PROBLEM DETAILS:
Carry on the remarks about writing style for law reform reports, starting with the sentence that follows the last one given.

TEXT SEGMENT:
╔══
In reviewing the submissions and consultations the reports also provide a snapshot of opinion on the issues being considered—again providing a fabulous contribution to legal history, located within their particular social context at a given time.

What messages might these observations suggest about writing style for today’s audience?

First, there is great power in an abstract. It may be required by journals; but it is also a great thing to emulate as practice. Let your readers know, in a nutshell—the 100 words or so commonly allowed for an abstract—what it is that you want to say. We now use ‘Summary’ as our first heading. It does the job of an abstract. It is also an excellent discipline in writing. My colleague at Macquarie University, now Dean of the Law School, Professor Natalie Klein, was exhorted by her doctoral supervisor to write about her thesis as if she were writing three paragraphs to her ‘aunt’—a kind of generic embodiment of ‘everyman’, to make your message clear, and to ensure that you really were able to communicate your argument, your thesis, succinctly. Try it with each other. Limit the words. Speak it out loud.

Second, use headings. I love headings. Not ones that are bland and boring, which convey nothing of their contents, but ones that lead you and entice you into reading. An example: in a section that might typically be headed ‘Background’, in the first chapter of the work we did on the Age Barriers inquiry, I opted for this: ‘The ageing population—a public policy challenge’. Another one that I have been using in introducing the inquiry is a simple question: ‘Why this Inquiry?’

Question marks work a treat here—particularly in sub-headings. For example, in the chapter on superannuation in the Age Barriers report, in the examination of the ‘transition to retirement rules’, we opted for: ‘Transition to Retirement rules: a workforce incentive?’ Questions lead you in. Headings that tell you something of their contents also have this effect. Not every heading is amenable to this style, but use it when you can.

Third, keep your sentences short. We can’t say that we’re always doing this now, but we are working towards a tighter style: clear expression; shorter chapters; concrete expression. The result will be shorter reports. If the sentences aren’t yet all following this rule, they are at least sub-divided reasonably well—and with appropriate punctuation. (Although here I am tempted to recount the offhand remark of one of my most experienced legal officers, reflecting critically upon himself: ‘My punctuation is crap. Full-stop.’)

The central message is to communicate with your audience—and recognise that your audiences may differ for different writings.
╚══
DATASET CONTENT:
╔══
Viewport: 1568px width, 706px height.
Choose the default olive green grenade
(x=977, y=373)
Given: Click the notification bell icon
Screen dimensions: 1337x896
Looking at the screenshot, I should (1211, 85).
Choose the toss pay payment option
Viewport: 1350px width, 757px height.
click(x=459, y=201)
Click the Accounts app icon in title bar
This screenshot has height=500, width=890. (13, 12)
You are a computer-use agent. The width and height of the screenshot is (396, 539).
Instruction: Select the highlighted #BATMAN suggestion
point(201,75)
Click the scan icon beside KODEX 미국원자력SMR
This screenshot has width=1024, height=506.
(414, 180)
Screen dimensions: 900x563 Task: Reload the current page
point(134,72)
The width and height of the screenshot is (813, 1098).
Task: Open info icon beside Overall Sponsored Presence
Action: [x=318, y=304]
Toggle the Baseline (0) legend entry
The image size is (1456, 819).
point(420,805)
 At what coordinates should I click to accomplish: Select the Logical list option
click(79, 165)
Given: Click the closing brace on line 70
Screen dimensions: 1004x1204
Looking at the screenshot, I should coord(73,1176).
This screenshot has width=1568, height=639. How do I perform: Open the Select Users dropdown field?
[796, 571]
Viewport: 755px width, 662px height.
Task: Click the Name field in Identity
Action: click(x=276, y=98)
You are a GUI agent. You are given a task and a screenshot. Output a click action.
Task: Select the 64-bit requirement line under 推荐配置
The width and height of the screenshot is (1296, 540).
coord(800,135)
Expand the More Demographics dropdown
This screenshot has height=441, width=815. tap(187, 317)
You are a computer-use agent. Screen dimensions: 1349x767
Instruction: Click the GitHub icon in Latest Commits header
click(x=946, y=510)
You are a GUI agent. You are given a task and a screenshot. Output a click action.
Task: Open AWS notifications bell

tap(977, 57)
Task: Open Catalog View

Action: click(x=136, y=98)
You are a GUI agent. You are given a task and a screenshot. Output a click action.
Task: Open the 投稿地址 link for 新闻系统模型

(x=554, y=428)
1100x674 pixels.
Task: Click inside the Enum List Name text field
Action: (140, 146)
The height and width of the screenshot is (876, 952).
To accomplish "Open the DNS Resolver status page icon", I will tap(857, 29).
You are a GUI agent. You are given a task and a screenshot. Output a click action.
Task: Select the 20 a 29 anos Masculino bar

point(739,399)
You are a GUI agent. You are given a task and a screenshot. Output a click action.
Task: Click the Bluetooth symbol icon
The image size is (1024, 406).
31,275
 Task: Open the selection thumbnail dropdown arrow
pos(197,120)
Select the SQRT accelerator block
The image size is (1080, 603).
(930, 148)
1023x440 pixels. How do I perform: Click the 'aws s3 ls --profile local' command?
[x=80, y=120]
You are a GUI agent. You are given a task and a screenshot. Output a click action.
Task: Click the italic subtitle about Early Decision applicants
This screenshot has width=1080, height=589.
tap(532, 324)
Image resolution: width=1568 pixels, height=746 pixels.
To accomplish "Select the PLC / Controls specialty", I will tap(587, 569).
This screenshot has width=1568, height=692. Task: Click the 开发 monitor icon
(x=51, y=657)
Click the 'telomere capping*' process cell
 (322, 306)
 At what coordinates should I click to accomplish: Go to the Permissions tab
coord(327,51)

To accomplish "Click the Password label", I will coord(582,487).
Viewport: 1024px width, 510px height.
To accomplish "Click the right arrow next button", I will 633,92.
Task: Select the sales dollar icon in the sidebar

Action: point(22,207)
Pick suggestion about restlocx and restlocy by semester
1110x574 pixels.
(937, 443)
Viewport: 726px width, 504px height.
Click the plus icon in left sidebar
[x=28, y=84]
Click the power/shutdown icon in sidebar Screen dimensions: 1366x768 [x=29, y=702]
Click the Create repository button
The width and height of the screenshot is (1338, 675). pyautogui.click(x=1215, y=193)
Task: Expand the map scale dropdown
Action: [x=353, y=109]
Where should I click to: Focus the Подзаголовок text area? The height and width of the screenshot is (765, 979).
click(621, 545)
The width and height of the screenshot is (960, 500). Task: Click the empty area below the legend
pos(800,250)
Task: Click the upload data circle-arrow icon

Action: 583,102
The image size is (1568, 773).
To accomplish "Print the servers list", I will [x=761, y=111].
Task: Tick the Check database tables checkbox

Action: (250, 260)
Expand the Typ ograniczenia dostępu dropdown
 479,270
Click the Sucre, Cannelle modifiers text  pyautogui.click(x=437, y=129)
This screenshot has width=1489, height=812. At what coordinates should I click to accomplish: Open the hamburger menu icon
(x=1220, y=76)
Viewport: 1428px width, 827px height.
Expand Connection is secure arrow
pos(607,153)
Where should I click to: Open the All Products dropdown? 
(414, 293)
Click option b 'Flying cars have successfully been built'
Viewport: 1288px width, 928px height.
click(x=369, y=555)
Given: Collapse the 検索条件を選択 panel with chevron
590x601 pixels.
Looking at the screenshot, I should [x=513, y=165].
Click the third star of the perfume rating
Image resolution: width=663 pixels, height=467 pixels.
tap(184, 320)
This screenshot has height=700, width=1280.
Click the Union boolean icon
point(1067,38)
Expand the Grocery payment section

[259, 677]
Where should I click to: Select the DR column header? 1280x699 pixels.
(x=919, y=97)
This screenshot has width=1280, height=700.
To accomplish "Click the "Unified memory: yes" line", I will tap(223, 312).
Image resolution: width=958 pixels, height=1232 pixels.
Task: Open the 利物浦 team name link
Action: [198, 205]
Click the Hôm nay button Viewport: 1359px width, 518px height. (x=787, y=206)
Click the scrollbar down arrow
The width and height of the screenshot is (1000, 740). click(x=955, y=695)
╚══
TASK RESPONSE:
Rigorous editing

‘Writing 101’ is learning about what to cut out—either altogether, or relegated to footnotes. Some of this is about learning when your argument or narrative needs significant pruning. Some of it is because of the exigencies of word-lengths or publishers’ demands. But the end result is the same: a shorter, tighter document with better structured arguments. In other words, ‘edit, edit, edit’. If I were to suggest a rule of thumb here, it would be that it takes, on average, three re-writes to get it right. And it applies to whatever it is you are writing: three goes to achieve a decent draft.

I remember well a seminal moment in writing my first big thesis—my history honours thesis. It was a biography of Sir Nicholas Throckmorton (1515–1571), a Renaissance diplomat. He served under several Tudor monarchs, was tried for treason twice—and got off both times. A remarkable fellow! There was a period in the story where a lot was happening, but it was somewhat peripheral to the narrative I was constructing as my thesis. This was the formula I devised: ‘Meanwhile in Scotland, Mary’s reign proceeded by calamities’, followed by a colon and a list of six events, each with a footnote.

At the ALRC we have a good process to achieve the relatively ‘seamless’ look of our co-authored reports. We are, of course, obsessed with expression, where some of the worst sins are mis-placed apostrophes (what Justice Roslyn Atkinson of the Supreme Court of Queensland describes as a ‘decorative apostrophe’). ‘Pam’ is our god—as in Pam Peters, the wise and noble author of The Cambridge Guide to Australian English Usage. (We have signed copies at the Commission!).

We ‘buddy read’. The Commissioner reviews everything—often over and over again. I read everything too.(When I mark up chapters for the legal officers I have chosen to use purple: not as aggressive as red, and not as censorious as blue, but a combination of both.) I have described our collective reading process as one of ‘smoothing’, like rough pebbles thrown into a running river, they get smoothed in the process of the tumbling current.

You can follow this practice too—many of you probably do so already. The less you know of the subject matter the better, in a way. (It is that ‘cold’ reading and listening I commended to you in opening my presentation today). You read for flow and structure. The argument really has to hang together for a reader unfamiliar with the subject. Your supervisor will do this for you, but it helps enormously to do this for yourself—with your peers especially.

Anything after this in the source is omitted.